7 Retrace your steps over the bridge and turn right by the Red Lion, following the Riverside Walk to Cow Tower, built in 1380 as part of the town's defences. Follow the river path until a gate leads you to the 13th-century Adam and Eve pub. Pass Bishop's Palace Gate and St Martin at Palace Plain, where the dead of Kett's rebellion of 1549 are buried. At the end of Palace Street, turn left into Tombland and right past Augustine Steward House into Princes Street. When you reach St Andrew's Street, turn right into Exchange Street, then right again at the Market and back to the Forum.

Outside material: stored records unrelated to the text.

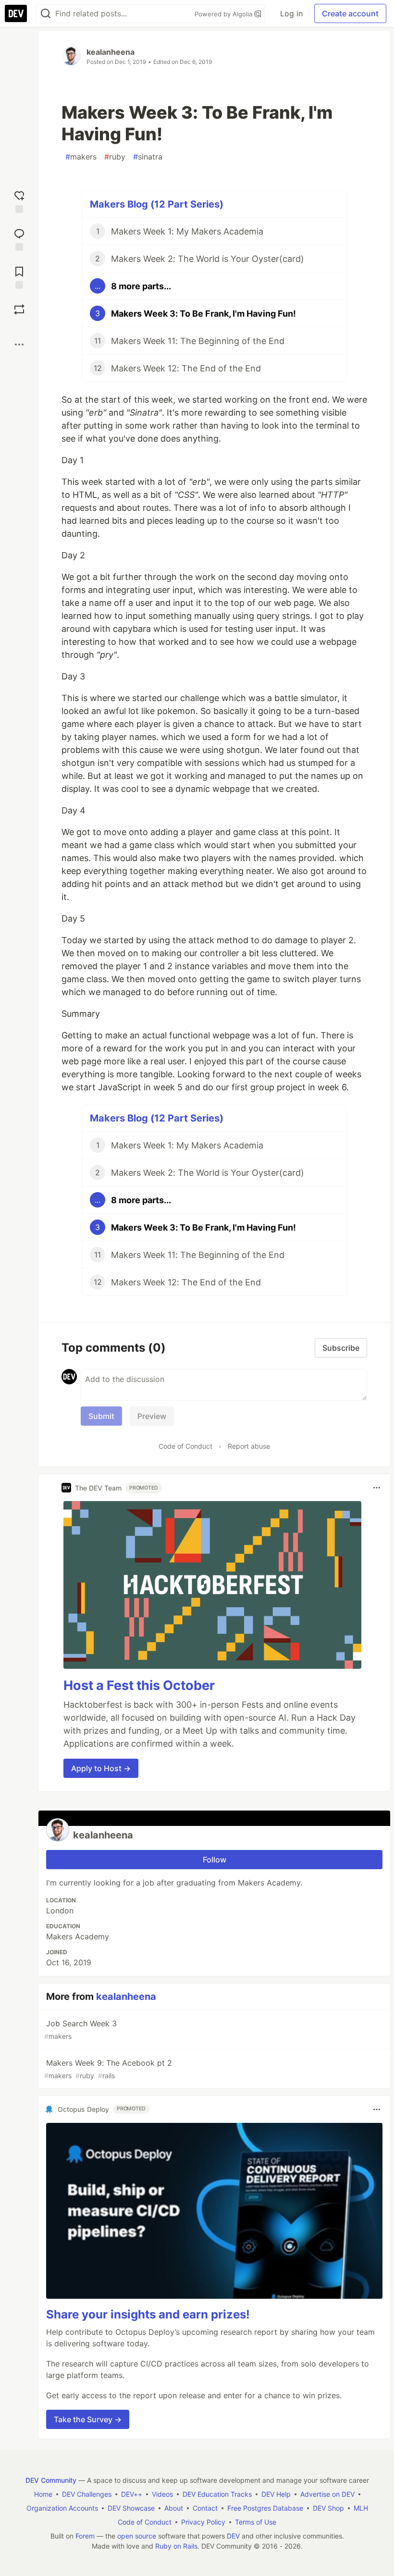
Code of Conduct (185, 1446)
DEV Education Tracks (217, 2494)
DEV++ (131, 2494)
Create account (350, 13)
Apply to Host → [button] (101, 1768)
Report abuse (249, 1446)
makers (81, 156)
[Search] (45, 14)
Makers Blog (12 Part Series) (156, 204)
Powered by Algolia (224, 14)
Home (43, 2494)
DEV (233, 2536)
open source (136, 2536)
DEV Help (276, 2494)
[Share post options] (19, 344)
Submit (101, 1416)
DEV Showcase (131, 2508)
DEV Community (50, 2480)
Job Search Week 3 (80, 2029)
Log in (291, 13)
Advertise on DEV (327, 2494)
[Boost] (19, 309)
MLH (361, 2508)
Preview (151, 1416)
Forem (85, 2536)
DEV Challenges (86, 2494)
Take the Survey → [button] (88, 2419)
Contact (205, 2508)
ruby (114, 156)
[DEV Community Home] (16, 13)
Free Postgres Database (265, 2508)
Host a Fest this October (139, 1685)
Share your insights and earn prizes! (148, 2314)
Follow (214, 1859)
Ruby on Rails (176, 2546)
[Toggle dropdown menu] (376, 1487)
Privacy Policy (203, 2522)
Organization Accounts (62, 2508)
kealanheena (110, 52)
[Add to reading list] (19, 276)
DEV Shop (328, 2508)
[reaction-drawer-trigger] (19, 200)
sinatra (147, 156)
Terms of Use (255, 2522)
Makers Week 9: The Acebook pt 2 (108, 2069)
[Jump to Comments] (19, 238)
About (173, 2508)
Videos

The only way to appreciate medieval Norwich fully is on foot. Bronze-Age remains have been found here and there was a Roman town at Caistor St Edmund to the south. But it was during the medieval period that the city enjoyed its golden age.

When William the Conqueror arrived in 1066, Norwich was already an important borough, with its own mint, a thriving market and some light industry. The castle was started in 1067 and work on the stone keep commenced in the first half of the 12th century. The Church was not long in recognising the city's importance and Norwich became the religious centre of East Anglia in 1096, when work began on a cathedral and priory.

By the 14th century, the main part of the city was encased in thick walls, guarded by gates and towers, which meant that access to the city could be restricted - anyone who entered had to pay a toll. By the 15th century, Norwich was the largest walled city in Europe and the most important centre for worsted cloth in the country.

While you're there

The Bridewell Museum is in a building which dates from 1325 and focuses on Norwich life and history. Plenty more local history can be found in the Norwich Castle Museum and Art Gallery, housed in the fine Norman castle. Works by the Norwich School of Painters include examples of John Sell Cotman and John Crome, as well as Alfred Munnings and Edward Seago.

Where to eat and drink

You can find most things in Norwich, from spicy Thai cuisine to American-style hamburgers, as well as traditional fish and chips and pub food. An Eating Out guide is available from the Tourist Information Centre.